新しいシステムをデザインするための方法論を体系化していきたいと考えています。そのひとつが「モノと環境の境界を曖昧にする制御理論」です。

自動車を例に考えてみましょう。制御理論を用いれば自動車そのものを賢くすることはもちろん可能です。ところが、コンピュータのメモリやリソースには限りがあるため、「さらに性能を高めたい」と思っても、このままでは無理がある。そこで、自動車を取り巻く環境に焦点を当ててみるのです。

例えば道路などの交通インフラを賢くする研究ができれば、自動車(モノ)と環境の相互作用によってさらに全体の性能があがっていきます。このように、これまではロボットの外側にあった環境そのものに知能を埋め込み、モノと環境の境界を曖昧にしていくことが、さらに豊かな生活につながるのではないかと考えています。

未来に託す制御のバトン

―大学院を卒業してから、現職に至るまでの道のりを教えてください。

博士後期課程2年生の頃、母校・舞鶴高専の恩師が退職することになり、教員公募が出たんです。課程修了まではあと1年ありましたが、幸い博士論文の条件を満たしていたため期間短縮修了をし、目指していた教職に就きました。

高専での授業風景
▲高専での授業風景。南先生はロボット工学や制御工学の講義と実験を担当されました
舞鶴高専の教員のみなさんと
▲舞鶴高専の教員のみなさんと。仲の良い同世代の同僚がたくさんいらっしゃり、毎晩食事に出かけていたそうです

高専の仕事にやりがいは感じていましたが、結婚によって自分のライフステージが変化したこと、大学から声をかけていただく機会が増えたこともあり、「今度は中ではなく外から高専を応援しよう」と決意。そして、京都大学で任期付きの大学教員として働き始めました。

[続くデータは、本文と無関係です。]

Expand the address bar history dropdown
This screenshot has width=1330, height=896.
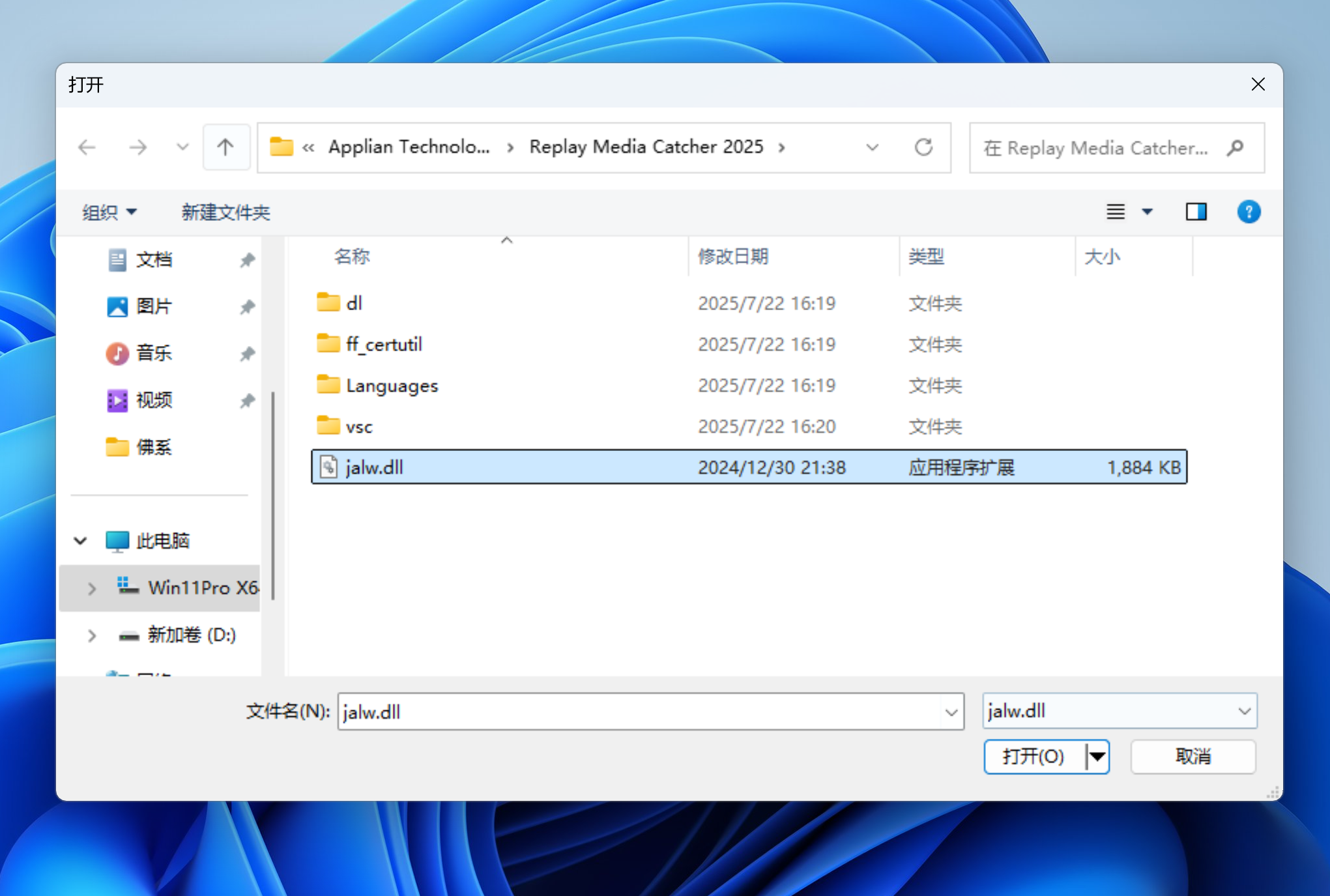point(872,147)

その後、奈良先端科学技術大学院の助教を経て、現在に至ります。大学ではよりいっそう研究に没頭する時間が増えました。もちろん、高専の大学説明会で話をしたり、非常勤講師を務めたりなど、今も高専との関わりはあります。2019年、2022年には高専ロボコンの近畿地区大会の解説も担当しました。

高専ロボコン(2022年)の解説席からの風景
▲高専ロボコン(2022年)の解説席からの風景。ロボコニスト、指導教員を経て、2019年に解説員として戻ってきました。2022年の解説は2度目

―現在は教育活動にも力を入れていると聞きました。詳しくお聞かせください。

「自分が勉強してきたことを伝えたい」「制御工学を多くの未来ある子どもたちに知ってもらいたい」という思いで、大阪大学に着任してから積極的に教育分野で活動するようになりました。

ここ数年で教科書を3冊ほど執筆したり、「Girls in Control」という10~15歳の女子を対象としたプログラミング教室の運営をサポートしたりしています。また、2年ほど前には「一般社団法人みんなの制御塾」を設立しました。

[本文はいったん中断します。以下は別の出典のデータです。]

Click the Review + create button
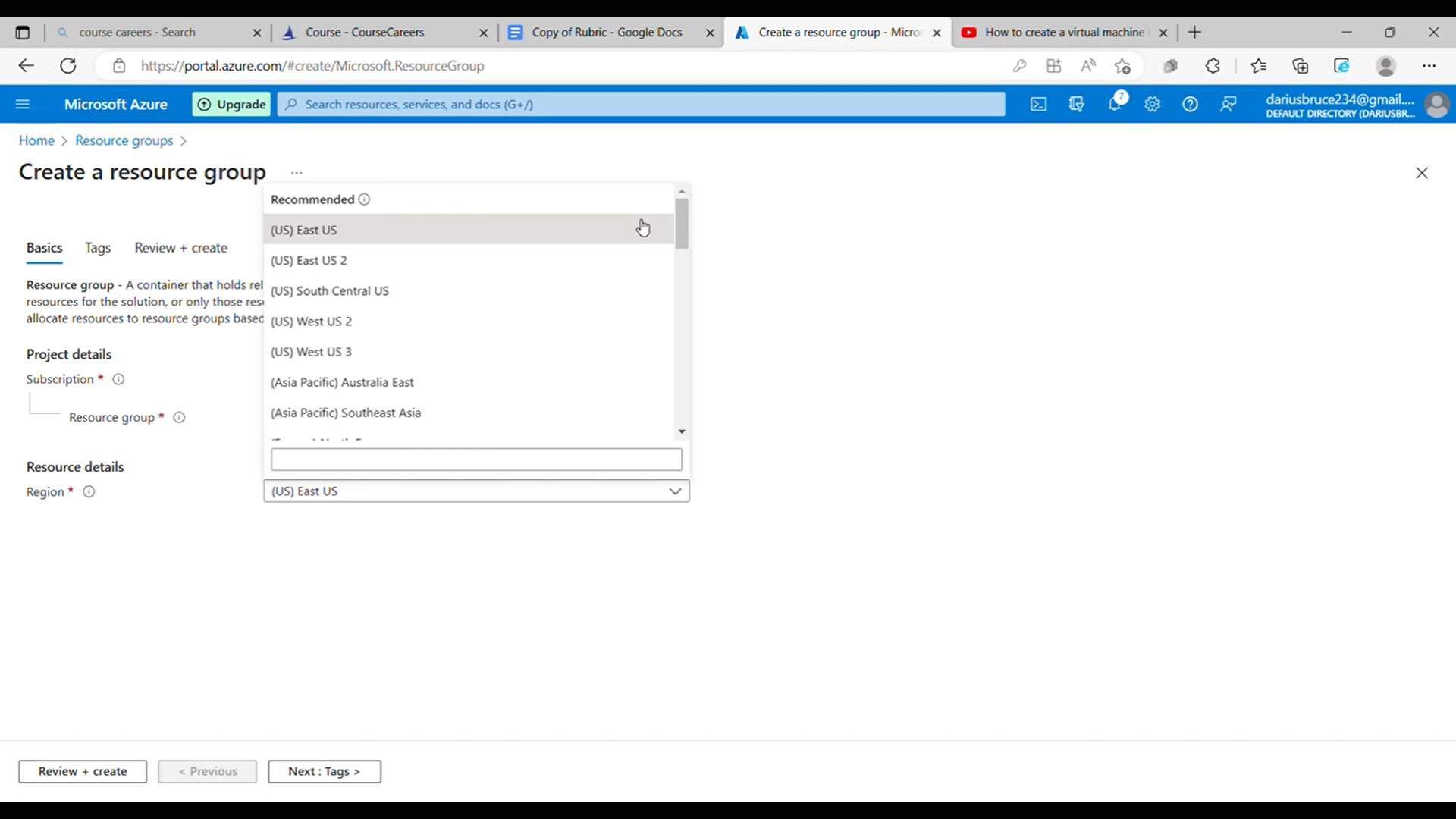This screenshot has width=1456, height=819. (83, 771)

目的は、制御工学やロボット工学、AIをたくさんの人に知ってもらう活動をすることです。ロボットプログラミング教室を開催したり、中学や高校で「理系選択の可能性」や「GIGAスクール構想(※)の先」といった内容の講演をしたりしています。

※2019年に文部科学省が打ち出した、全国の児童生徒一人ひとりに1台の端末等を与えつつ、高速大容量の通信ネットワーク環境を一体的に学校へ整備する構想。GIGAは、Global and Innovation Gateway for Allの略

ロボットプログラミング教室の様子
▲ロボットプログラミング教室の様子。小中高校生に制御工学の面白さを伝える活動をしています

私自身、幼少期の頃からものづくりに興味があったものの、地元は田舎で、周りにロボットやプログラミングに触れる機会がありませんでした。身近に経験できる場所があるのとないのとでは、大きな差が生まれます。だからこそ、このような取り組みを始めたのです。最近は、コロナ禍をきっかけにYouTuberデビューも果たしました。

▲南先生のYouTubeより「Pythonで学ぶ制御工学 Part1」

ありがたいことに、こうした活動の一部が評価され、2022年には計測自動制御学会の教育貢献賞をいただきました。私は制御工学が大好きですし、1人でも多くの人が制御工学への理解を深め、扱えるようになれば、世の中はさらに豊かになっていくと信じています。

―高専生へのメッセージをお願いします。

自分が学生だった頃と比較して、近年の高専生の技術力は非常に高く、様々なことにチャレンジしている印象を抱いています。高専は実験・実習を大切にしているので、5年間その環境で鍛えられた高専生は手を動かすことが得意で、作成するレポートのクオリティも高い。これは、大きな武器だと思います。

高専ロボコンの指導教員を担当した舞鶴高専時代の写真
▲舞鶴高専の教員のころは、高専ロボコンの指導教員を担当。2010年は全国大会にも引率しました

まだ10代の皆さんには、これからいろいろなことが待ち受けているでしょう。何か失敗をしたり挫折を経験したりするたびに、「環境が良くない」と、不満をもらすこともあるかもしれません。そんなときには、「制御できるのは他人ではなく自分」だと思ってください。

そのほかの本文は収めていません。